## PROVIDED DATA
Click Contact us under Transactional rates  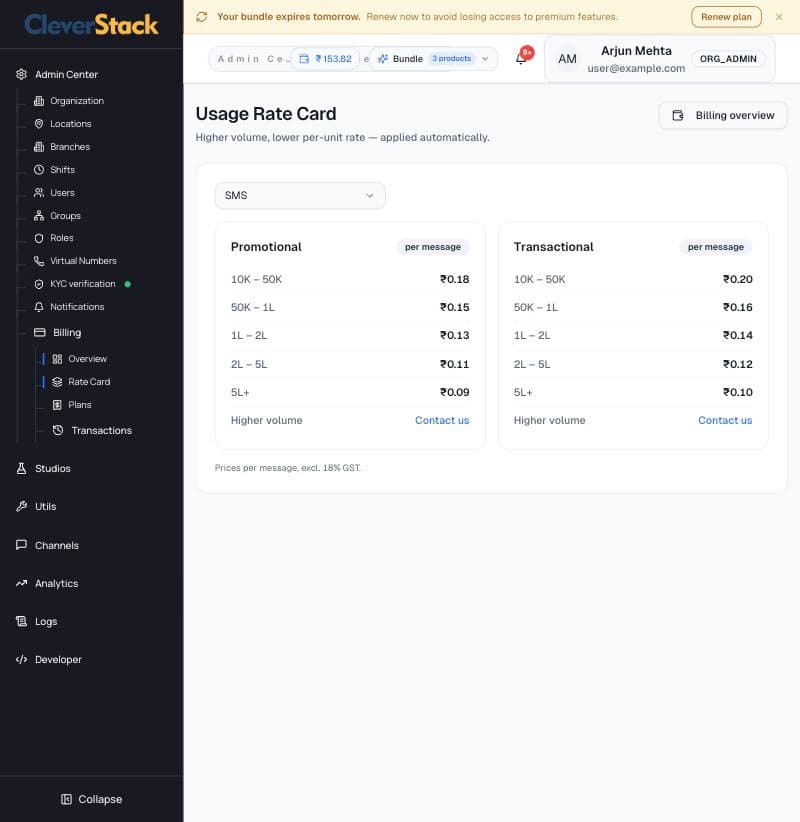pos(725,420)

...

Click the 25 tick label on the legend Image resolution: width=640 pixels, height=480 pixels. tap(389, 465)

* * *

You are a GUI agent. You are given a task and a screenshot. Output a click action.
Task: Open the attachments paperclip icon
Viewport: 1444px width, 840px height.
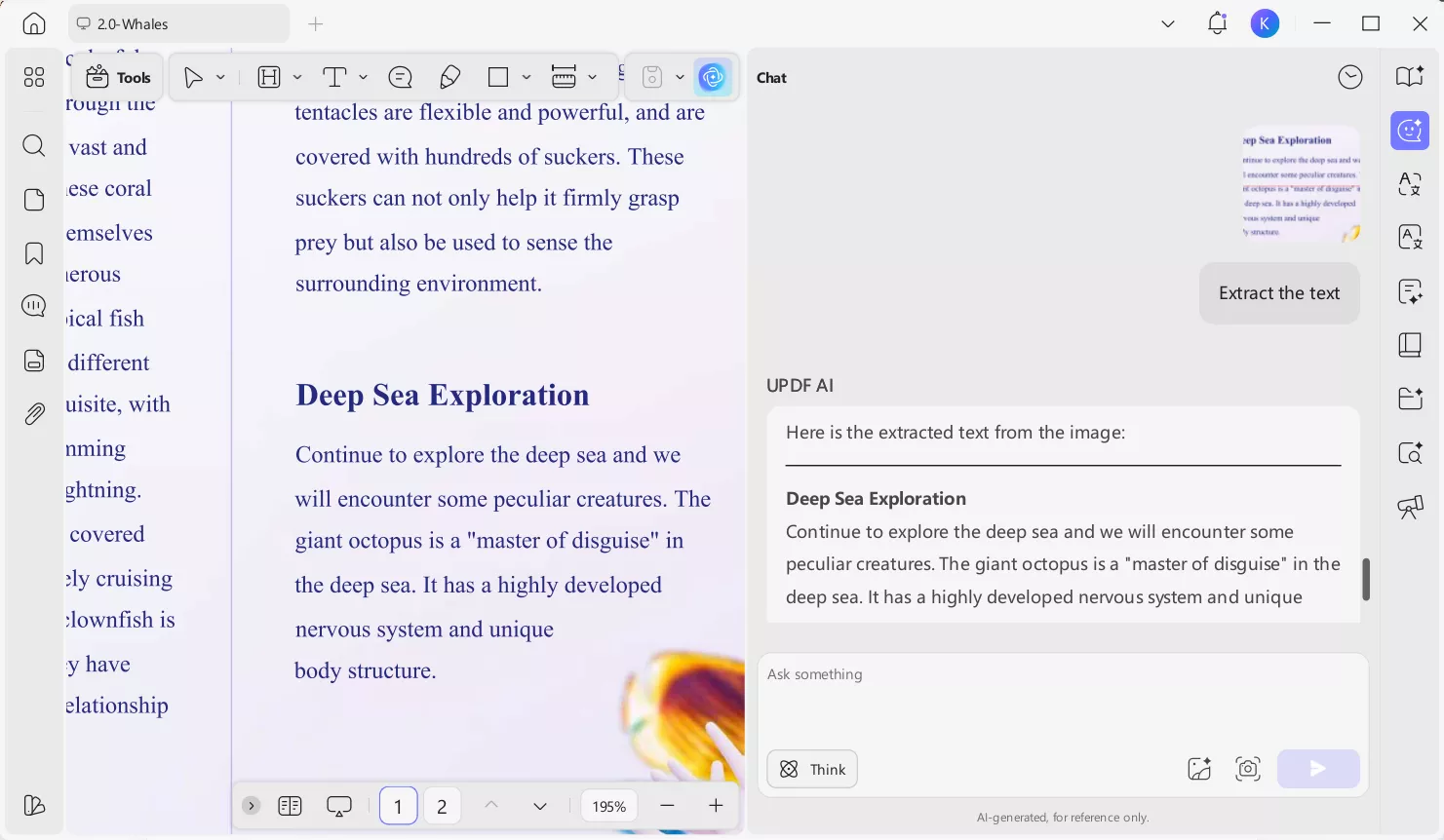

## THE EXERCISE
Can you repeat, word for word, the lines from the one containing "You are a GUI" to the one containing "Viewport: 1444px width, 840px height.", including both of those lines?

## ANSWER IN FULL
You are a GUI agent. You are given a task and a screenshot. Output a click action.
Task: Open the attachments paperclip icon
Viewport: 1444px width, 840px height.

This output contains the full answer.